Before trials of cashless welfare cards began, the remote South Australian indigenous community of Oak Valley was getting one food truck delivery a fortnight.
Now the food deliveries are arriving weekly and the whole region is reporting reduced instances of gambling, drinking and increased local business turnover, local federal MP Rowan Ramsey says.
A trial of the program is due to end in June but the government's trying to continue the trial and expand it to further sites.
Mr Ramsey said the card was popular with the broader population but also those he's spoken to who are on welfare.
"The welfare card is designed so it won't impact on your lifestyle at all if in fact you're managing your lifestyle well," he said.
Figures show that since the trial began 40 per cent of welfare recipients are drinking less frequently, 48 per cent are gambling less and 48 per cent are taking fewer drugs, Mr Ramsey said.
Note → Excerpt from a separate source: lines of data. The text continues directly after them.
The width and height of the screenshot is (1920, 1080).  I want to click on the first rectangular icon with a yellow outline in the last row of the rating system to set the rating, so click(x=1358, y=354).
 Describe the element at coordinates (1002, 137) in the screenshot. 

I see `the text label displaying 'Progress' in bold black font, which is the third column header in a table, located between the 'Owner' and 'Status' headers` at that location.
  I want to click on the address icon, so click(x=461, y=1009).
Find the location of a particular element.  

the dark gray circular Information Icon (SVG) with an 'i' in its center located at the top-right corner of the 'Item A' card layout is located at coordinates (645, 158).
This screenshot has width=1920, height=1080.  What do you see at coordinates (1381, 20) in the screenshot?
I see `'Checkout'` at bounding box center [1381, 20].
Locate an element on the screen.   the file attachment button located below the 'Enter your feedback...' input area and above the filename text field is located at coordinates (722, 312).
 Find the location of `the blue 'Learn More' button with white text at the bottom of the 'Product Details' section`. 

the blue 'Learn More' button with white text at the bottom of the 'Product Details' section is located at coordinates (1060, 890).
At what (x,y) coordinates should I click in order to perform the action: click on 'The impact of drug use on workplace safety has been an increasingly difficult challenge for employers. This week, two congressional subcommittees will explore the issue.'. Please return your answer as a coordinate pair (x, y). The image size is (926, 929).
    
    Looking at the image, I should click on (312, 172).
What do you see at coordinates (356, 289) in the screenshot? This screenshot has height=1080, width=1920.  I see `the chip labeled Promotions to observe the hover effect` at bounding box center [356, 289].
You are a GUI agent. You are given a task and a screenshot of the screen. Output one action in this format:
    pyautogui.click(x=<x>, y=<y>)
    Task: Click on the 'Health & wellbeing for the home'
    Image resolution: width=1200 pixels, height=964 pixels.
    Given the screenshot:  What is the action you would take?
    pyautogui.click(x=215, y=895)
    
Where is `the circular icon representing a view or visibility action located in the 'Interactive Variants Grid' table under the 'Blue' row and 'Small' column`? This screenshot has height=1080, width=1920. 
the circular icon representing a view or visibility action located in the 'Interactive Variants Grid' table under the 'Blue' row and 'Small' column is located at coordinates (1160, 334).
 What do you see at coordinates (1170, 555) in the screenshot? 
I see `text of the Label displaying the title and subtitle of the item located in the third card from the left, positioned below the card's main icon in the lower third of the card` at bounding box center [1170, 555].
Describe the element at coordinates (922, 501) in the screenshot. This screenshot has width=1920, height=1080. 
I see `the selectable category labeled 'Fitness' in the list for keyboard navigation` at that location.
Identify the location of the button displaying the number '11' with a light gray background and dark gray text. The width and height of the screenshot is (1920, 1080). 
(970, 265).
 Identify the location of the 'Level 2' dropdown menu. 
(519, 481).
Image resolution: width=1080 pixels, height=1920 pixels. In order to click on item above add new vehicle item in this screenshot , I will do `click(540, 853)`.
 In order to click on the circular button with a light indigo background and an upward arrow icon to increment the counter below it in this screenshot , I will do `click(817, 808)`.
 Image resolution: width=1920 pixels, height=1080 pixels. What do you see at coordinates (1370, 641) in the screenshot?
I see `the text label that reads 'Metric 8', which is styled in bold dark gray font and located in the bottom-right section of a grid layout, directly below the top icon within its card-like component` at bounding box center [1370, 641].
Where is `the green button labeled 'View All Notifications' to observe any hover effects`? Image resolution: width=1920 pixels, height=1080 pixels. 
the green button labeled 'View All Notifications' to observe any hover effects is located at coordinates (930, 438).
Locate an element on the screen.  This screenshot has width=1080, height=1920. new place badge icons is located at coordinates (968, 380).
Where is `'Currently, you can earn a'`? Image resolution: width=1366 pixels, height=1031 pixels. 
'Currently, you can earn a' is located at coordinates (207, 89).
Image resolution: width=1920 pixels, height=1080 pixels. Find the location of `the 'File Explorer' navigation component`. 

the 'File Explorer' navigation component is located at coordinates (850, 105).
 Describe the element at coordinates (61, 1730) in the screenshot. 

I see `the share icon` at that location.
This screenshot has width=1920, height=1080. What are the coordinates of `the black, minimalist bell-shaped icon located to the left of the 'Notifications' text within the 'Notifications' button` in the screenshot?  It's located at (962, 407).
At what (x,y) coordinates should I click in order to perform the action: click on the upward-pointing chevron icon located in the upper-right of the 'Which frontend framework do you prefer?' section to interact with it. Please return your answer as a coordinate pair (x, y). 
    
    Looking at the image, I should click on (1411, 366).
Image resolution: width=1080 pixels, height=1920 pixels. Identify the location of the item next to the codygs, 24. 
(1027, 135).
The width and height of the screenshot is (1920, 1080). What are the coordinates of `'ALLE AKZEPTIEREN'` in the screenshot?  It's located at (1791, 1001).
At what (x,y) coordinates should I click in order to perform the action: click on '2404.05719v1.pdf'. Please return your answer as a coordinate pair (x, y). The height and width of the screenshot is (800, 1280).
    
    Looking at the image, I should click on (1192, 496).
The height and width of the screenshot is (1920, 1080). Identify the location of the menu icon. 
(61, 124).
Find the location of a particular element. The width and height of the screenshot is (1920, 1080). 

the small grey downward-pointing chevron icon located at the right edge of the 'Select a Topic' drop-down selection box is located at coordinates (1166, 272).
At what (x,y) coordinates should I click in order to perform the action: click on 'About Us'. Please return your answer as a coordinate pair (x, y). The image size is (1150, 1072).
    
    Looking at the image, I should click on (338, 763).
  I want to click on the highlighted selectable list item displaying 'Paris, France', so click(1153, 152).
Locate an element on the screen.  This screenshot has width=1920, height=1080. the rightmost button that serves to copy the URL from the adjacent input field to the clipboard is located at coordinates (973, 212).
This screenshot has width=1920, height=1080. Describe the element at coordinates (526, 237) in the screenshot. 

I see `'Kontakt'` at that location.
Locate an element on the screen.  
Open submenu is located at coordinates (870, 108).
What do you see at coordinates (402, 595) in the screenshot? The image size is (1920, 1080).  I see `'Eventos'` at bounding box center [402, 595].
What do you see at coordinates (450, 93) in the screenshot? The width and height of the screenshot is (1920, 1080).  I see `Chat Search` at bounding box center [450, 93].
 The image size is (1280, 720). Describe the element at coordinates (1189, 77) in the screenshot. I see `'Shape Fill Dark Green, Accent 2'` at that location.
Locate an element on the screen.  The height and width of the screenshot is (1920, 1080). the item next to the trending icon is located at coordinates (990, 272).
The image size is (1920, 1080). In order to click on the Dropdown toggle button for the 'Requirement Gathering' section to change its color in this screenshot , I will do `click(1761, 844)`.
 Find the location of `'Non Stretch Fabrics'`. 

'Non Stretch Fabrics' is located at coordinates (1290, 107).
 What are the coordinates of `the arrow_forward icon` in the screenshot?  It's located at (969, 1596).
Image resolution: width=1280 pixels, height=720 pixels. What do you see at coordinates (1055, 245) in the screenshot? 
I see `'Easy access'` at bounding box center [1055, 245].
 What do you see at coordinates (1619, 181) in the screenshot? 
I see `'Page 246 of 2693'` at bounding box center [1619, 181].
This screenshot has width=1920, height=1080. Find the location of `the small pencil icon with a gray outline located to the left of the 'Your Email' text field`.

"Sure it comes with some challenge for some people but they are the people exactly who need our help and to shy away and turn our back on them is a retrograde step," Mr Ramsey said.
But Labor MP Linda Burney says evidence of the trial's success is vague and insufficiently credible.
Her party doesn't support a wider roll-out and will vote against extending the trial.
But Ms Burney said Labour would introduce an amendment to extend the existing trials for another year.
"Labor understands that the complexity of chronic unemployment and poverty and such entrenched social issues cannot and will not simply be solved by income management alone," she said.
Under the trial, 80 per cent of a person's welfare payment is put onto a cashless debit card, which cannot be used to gamble or buy alcohol.
The remaining 20 per cent is put into a bank account and can be withdrawn as cash.